* _AIM OF THE TASK_
The line containing "Olivaldo Salustiano Queiroz (291, 991)" marks the start; please restate exactly that line and only the lines following it through the end of the material below.

** INPUT DATA follows **

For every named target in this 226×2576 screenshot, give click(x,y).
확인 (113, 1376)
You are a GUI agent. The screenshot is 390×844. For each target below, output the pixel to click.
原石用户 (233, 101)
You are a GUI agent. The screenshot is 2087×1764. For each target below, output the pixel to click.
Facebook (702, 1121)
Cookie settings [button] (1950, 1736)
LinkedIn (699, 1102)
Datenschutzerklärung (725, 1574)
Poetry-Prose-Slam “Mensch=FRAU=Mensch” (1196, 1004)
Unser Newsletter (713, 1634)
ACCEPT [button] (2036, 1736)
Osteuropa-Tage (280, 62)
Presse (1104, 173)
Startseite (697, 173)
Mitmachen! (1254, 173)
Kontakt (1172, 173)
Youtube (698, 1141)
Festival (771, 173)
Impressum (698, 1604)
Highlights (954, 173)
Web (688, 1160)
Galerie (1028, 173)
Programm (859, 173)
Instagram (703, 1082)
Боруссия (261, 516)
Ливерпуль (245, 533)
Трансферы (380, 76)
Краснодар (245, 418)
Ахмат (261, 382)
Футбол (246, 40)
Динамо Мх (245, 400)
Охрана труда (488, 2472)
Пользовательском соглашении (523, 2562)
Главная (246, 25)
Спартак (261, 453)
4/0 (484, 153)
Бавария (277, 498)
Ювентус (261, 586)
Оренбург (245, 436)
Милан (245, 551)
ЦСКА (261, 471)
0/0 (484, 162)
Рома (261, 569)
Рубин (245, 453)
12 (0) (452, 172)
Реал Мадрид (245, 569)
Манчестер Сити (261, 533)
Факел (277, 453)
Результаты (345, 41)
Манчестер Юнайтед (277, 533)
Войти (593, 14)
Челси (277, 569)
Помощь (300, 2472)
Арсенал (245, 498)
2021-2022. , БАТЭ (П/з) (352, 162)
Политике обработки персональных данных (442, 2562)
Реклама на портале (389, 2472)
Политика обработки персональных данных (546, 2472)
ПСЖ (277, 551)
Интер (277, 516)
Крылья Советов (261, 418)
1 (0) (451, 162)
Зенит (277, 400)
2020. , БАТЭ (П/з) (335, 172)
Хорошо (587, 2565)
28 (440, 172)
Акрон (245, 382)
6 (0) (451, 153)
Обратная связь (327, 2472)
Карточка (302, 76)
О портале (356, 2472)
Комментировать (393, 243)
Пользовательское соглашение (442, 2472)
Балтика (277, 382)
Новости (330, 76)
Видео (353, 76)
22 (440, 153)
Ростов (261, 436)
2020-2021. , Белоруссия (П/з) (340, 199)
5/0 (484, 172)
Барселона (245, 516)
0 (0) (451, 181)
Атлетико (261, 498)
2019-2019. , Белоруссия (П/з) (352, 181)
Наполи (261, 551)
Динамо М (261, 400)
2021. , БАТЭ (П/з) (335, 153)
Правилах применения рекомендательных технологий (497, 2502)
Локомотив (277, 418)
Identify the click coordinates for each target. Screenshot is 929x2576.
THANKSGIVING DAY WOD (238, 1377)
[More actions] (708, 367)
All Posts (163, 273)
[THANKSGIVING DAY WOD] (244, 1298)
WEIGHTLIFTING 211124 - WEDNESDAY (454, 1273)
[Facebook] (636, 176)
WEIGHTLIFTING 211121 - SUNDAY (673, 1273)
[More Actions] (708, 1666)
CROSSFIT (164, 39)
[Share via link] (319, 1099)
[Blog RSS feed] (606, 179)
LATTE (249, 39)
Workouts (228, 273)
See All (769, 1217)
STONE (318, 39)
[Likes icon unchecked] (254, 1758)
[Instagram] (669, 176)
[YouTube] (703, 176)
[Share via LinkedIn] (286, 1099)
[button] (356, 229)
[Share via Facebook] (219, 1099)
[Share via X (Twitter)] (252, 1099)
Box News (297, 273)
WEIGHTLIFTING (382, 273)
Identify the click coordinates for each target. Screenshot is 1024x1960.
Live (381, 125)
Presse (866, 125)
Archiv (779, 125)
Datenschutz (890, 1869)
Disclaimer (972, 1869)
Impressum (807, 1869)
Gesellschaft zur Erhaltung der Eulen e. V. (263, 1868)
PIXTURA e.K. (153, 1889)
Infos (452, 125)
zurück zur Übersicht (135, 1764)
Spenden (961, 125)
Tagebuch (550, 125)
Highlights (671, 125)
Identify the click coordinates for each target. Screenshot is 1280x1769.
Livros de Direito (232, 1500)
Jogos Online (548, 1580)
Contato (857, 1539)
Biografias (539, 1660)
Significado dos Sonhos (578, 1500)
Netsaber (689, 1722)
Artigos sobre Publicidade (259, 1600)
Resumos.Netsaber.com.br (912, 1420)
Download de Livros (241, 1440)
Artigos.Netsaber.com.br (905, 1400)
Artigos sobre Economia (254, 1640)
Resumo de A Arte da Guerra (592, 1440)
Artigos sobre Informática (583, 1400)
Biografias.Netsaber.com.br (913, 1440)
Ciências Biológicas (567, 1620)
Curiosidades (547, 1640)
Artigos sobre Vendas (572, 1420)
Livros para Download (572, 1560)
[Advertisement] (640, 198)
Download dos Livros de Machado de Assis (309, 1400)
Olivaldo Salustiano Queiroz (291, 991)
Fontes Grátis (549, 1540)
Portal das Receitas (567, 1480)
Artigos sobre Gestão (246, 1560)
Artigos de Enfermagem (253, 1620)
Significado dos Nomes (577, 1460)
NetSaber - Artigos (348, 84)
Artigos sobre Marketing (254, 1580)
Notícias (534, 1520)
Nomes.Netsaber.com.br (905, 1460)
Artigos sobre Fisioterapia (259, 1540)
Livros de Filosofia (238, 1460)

** End of INPUT DATA **

* _RESPONSE TO THIS TASK_
Olivaldo Salustiano Queiroz (291, 991)
Fontes Grátis (549, 1540)
Portal das Receitas (567, 1480)
Artigos sobre Gestão (246, 1560)
Artigos de Enfermagem (253, 1620)
Significado dos Nomes (577, 1460)
NetSaber - Artigos (348, 84)
Artigos sobre Marketing (254, 1580)
Notícias (534, 1520)
Nomes.Netsaber.com.br (905, 1460)
Artigos sobre Fisioterapia (259, 1540)
Livros de Filosofia (238, 1460)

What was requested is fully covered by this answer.